# Gender Bias

- Is there a gender difference in Covid19 infection? Early news reports indicated that women are less likely to be severely infected than men. Does this show up in the competition data set?

In [None]:
import os
import pandas as pd
from tqdm.notebook import tqdm
import numpy as np
import pydicom
from pydicom.pixel_data_handlers.util import apply_voi_lut

### DICOM Meta tag

- The patient's name and other data are hashed, but we can see that the gender metadata is available (I wish age was also available!).

In [None]:
path = "../input/siim-covid19-detection/train/00086460a852/9e8302230c91/65761e66de9f.dcm"
dicom = pydicom.read_file(path)
print('\n'.join(str(dicom).split('\n')[14:17]))

In [None]:
df_study = pd.read_csv('../input/siim-covid19-detection/train_study_level.csv')

### Map labels and gender

In [None]:
ids, genders, labels = [], [], []
trainfiles = [(dirname, filenames) for dirname, _, filenames in tqdm(os.walk(f'../input/siim-covid19-detection/train/')) if len(filenames) > 0]
for dirname, filenames in tqdm(trainfiles):
    for file in filenames:
        sid = dirname.split("/")[-2]+'_study'
        id = file.replace('.dcm','')+'_image'
        ids.append(id)
        label = np.argmax(df_study[df_study.id==sid][df_study.columns[1:5]].values[0])

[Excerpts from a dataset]
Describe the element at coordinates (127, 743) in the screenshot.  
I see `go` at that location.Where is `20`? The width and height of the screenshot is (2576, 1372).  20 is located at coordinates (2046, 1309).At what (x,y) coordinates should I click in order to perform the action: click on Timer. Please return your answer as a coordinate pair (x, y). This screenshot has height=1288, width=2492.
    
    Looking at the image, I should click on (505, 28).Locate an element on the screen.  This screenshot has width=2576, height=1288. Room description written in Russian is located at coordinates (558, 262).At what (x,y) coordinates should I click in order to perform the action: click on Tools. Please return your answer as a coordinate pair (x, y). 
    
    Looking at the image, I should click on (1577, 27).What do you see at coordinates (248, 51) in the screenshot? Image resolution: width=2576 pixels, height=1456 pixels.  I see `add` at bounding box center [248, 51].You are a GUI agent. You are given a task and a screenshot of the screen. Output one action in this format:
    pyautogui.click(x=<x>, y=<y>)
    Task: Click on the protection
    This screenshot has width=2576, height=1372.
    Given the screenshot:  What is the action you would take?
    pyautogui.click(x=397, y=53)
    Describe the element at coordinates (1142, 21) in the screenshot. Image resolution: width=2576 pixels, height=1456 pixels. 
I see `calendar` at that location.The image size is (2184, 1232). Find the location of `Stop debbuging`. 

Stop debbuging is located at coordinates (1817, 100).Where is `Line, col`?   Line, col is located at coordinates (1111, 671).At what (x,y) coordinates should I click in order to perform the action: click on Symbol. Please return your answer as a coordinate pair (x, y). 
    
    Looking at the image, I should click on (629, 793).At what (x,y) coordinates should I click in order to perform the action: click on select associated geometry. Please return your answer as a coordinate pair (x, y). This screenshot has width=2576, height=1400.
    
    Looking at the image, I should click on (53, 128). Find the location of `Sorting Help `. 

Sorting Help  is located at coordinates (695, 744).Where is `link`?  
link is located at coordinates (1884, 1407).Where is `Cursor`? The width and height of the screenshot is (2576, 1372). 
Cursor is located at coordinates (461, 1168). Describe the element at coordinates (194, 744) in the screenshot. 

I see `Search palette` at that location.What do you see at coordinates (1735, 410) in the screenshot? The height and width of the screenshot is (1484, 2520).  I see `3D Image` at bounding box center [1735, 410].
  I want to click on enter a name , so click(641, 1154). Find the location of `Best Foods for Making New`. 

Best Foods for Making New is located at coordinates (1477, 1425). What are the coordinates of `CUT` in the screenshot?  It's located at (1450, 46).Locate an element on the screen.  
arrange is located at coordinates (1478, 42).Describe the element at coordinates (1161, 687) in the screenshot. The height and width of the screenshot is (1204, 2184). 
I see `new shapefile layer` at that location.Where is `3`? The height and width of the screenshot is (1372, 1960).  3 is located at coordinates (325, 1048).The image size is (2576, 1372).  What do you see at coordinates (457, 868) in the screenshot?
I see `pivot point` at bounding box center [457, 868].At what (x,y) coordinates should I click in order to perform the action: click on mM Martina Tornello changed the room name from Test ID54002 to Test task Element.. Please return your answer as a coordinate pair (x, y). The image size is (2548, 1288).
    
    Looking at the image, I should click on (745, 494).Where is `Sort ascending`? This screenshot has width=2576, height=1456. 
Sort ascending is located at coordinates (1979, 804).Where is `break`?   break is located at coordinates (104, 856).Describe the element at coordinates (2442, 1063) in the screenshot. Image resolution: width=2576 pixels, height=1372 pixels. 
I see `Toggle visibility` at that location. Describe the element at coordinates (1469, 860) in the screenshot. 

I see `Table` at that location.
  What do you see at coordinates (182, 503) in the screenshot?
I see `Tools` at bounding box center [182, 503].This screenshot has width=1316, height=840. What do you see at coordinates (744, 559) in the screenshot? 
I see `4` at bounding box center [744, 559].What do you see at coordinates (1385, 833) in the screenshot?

• [Assigned task A]: According to the gender bias notebook, what did early news reports indicate about women and Covid19 infection?
• [Assigned task B]: Translate this sentence from the gender bias notebook into Spanish: "Early news reports indicated that women are less likely to be severely infected than men."
• [Assigned task C]: Reproduce the gender bias notebook from "- Is there a" to "competition data set?".

• [Your solution A]: Women are less likely to be severely infected than men.

• [Your solution B]: Los primeros informes de prensa indicaron que las mujeres tienen menos probabilidades que los hombres de infectarse gravemente.

• [Your solution C]:
- Is there a gender difference in Covid19 infection? Early news reports indicated that women are less likely to be severely infected than men. Does this show up in the competition data set?